[Begin Available records]
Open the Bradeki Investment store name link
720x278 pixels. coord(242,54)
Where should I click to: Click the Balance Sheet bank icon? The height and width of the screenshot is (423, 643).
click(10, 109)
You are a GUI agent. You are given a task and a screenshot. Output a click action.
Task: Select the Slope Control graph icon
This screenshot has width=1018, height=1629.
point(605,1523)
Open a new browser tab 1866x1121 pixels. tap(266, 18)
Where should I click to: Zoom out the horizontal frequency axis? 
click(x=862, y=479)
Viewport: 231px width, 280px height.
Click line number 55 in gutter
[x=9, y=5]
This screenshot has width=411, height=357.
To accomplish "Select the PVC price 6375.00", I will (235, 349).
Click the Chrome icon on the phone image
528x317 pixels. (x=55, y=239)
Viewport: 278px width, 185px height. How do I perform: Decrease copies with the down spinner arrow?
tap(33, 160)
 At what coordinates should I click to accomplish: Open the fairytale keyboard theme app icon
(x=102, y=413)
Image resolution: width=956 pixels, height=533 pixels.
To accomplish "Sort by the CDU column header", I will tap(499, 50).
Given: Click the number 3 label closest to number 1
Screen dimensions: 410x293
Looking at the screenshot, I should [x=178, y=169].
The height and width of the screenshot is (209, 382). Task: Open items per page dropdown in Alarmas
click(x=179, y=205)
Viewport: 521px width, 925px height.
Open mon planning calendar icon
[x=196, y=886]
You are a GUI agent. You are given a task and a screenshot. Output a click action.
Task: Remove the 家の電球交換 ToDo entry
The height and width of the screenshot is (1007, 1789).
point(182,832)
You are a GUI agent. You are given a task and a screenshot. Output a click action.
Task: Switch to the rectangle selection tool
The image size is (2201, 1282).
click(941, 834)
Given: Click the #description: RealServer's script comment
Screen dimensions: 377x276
[End Available records]
Aim of the task: Transcribe all of these lines without any changes.

Complete output:
Open the Bradeki Investment store name link
720x278 pixels. coord(242,54)
Where should I click to: Click the Balance Sheet bank icon? The height and width of the screenshot is (423, 643).
click(10, 109)
You are a GUI agent. You are given a task and a screenshot. Output a click action.
Task: Select the Slope Control graph icon
This screenshot has width=1018, height=1629.
point(605,1523)
Open a new browser tab 1866x1121 pixels. tap(266, 18)
Where should I click to: Zoom out the horizontal frequency axis? 
click(x=862, y=479)
Viewport: 231px width, 280px height.
Click line number 55 in gutter
[x=9, y=5]
This screenshot has width=411, height=357.
To accomplish "Select the PVC price 6375.00", I will (235, 349).
Click the Chrome icon on the phone image
528x317 pixels. (x=55, y=239)
Viewport: 278px width, 185px height. How do I perform: Decrease copies with the down spinner arrow?
tap(33, 160)
 At what coordinates should I click to accomplish: Open the fairytale keyboard theme app icon
(x=102, y=413)
Image resolution: width=956 pixels, height=533 pixels.
To accomplish "Sort by the CDU column header", I will tap(499, 50).
Given: Click the number 3 label closest to number 1
Screen dimensions: 410x293
Looking at the screenshot, I should [x=178, y=169].
The height and width of the screenshot is (209, 382). Task: Open items per page dropdown in Alarmas
click(x=179, y=205)
Viewport: 521px width, 925px height.
Open mon planning calendar icon
[x=196, y=886]
You are a GUI agent. You are given a task and a screenshot. Output a click action.
Task: Remove the 家の電球交換 ToDo entry
The height and width of the screenshot is (1007, 1789).
point(182,832)
You are a GUI agent. You are given a task and a screenshot. Output a click action.
Task: Switch to the rectangle selection tool
The image size is (2201, 1282).
click(941, 834)
Given: Click the #description: RealServer's script comment
Screen dimensions: 377x276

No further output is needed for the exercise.